Numeric vector of times where variations are to be evaluated.

theta

Population parameter values, as named numeric vector. May be NULL if none are needed.

omega

Variance-covariance matrix of individual parameters, as numeric matrix. Should be symmetric and positive definite. Columns and/or rows should be named. If both, the names should be the same.

sigma

Variance-covariance matrix of residual parameters, as numeric matrix. Should be symmetric and positive definite. Columns and/or rows should be named. If both, the names should be the same.

vartheta

Vector of names of population parameters for which variations are to be calculated. Should be a subset of names(theta), or NULL for none. By default equal to names(theta).

varomega

Matrix (not necessarily named) of booleans of the same dimension as omega. The value TRUE means the derivative of the corresponding element should be included in the FIM, FALSE means not. The matrix should be symmetric. Instead of a matrix, may also provide a single boolean or NULL, where TRUE stands for a matrix of all TRUE (also the off-diagonal elements), FALSE for a matrix of all FALSE, and NULL (default) is to set all nonzero elements of omega to TRUE, and the others to FALSE.

varsigma

Matrix (not necessarily named) of booleans of the same dimension as sigma.
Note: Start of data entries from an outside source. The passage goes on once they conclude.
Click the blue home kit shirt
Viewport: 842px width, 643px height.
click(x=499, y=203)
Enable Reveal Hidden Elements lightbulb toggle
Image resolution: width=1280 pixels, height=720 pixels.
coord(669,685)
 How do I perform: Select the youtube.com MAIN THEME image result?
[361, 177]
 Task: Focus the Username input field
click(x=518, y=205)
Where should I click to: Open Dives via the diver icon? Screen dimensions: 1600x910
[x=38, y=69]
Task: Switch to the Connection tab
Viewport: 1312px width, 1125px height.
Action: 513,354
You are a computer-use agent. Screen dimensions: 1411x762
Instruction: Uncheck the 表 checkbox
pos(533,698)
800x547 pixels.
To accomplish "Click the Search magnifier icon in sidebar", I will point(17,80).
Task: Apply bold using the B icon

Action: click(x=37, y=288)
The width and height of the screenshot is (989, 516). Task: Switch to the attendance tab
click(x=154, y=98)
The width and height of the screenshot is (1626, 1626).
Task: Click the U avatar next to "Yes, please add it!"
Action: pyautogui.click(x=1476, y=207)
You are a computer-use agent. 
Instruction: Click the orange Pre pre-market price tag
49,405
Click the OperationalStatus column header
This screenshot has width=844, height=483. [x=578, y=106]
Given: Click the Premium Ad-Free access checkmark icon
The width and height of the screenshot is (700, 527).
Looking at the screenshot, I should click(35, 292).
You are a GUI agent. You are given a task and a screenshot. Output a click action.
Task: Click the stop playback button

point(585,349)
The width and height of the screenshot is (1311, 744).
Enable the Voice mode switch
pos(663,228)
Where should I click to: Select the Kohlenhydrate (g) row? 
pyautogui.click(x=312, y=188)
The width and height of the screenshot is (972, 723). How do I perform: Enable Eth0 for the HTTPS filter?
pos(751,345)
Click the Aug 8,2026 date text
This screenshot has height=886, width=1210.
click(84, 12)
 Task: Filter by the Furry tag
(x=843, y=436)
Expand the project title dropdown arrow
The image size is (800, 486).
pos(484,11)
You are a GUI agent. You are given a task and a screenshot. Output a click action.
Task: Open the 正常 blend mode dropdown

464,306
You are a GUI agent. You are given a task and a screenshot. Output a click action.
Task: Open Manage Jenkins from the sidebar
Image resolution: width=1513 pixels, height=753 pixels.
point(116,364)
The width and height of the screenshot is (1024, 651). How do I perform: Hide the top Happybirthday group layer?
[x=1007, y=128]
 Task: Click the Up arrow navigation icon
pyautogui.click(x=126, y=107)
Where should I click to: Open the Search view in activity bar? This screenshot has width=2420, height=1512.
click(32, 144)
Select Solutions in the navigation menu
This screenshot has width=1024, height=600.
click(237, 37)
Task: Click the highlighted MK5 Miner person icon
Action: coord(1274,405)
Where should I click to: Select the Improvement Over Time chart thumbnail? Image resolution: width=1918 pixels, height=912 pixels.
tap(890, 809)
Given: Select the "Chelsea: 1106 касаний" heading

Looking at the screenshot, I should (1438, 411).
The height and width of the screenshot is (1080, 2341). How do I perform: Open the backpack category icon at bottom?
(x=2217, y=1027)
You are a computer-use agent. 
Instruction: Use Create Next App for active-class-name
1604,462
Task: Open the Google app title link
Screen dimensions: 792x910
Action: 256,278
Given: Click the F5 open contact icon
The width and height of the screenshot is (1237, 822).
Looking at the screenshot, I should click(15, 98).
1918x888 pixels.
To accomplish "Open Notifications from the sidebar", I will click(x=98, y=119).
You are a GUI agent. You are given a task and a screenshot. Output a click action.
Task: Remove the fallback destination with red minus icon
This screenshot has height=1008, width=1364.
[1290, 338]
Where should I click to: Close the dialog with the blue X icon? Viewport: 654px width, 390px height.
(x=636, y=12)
The value TRUE means the derivative of the corresponding element should be included in the FIM, FALSE means not. The matrix should be symmetric. Instead of a matrix, may also provide a single boolean or NULL, where TRUE stands for a matrix of all TRUE (also the off-diagonal elements), FALSE for a matrix of all FALSE, and NULL (default) is to set all nonzero elements of sigma to TRUE, and the others to FALSE.

symbolic

TRUE (default) if derivatives are to be computed symbolically, FALSE if numerically. See calcVariations for notes on using symbolic derivation.

chkModel

TRUE (default) if it has to be checked whether model components (model, p, init, output) are formatted correctly for symbolic manipulation, FALSE if not.

...

Named arguments to be passed to lsoda. Can be used for example to pass events or error tolerances.

Value

The FIM, as a square matrix with element (i,j) equal to -E(d^2 L/d<vi><vj>), where L is the log likelihood and <vi> is the i-th parameter. The row and column names of the matrix are those of the variable thetas, omegas and sigmas, as specified by vartheta, varomega and varsigma. The FIM is not normalized and the 'thetaNormalized', 'omegaNormalized' and 'sigmaNormalized' attributes of this matrix are set to named vectors of FALSE, where the names are the names of the thetas, and the column names of omegas and sigmas as specified by df, omega and sigma, respectively. The attributes 'theta', 'omega' and 'sigma' store the values of all parameters as named vectors. They form a superset of the variable parameters. The 'type' attribute is set to 'FIM', and the 'symbolic' one to the value of symbolic. The function displays an error and returns NULL if the input is incorrectly formatted or the variance matrix cannot be inverted.

Note

It is recommended to use symbolic derivation (symbolic==TRUE) rather than numerical derivation, as it is more accurate, especially for derivatives that are formally zero. See calcVariations for details.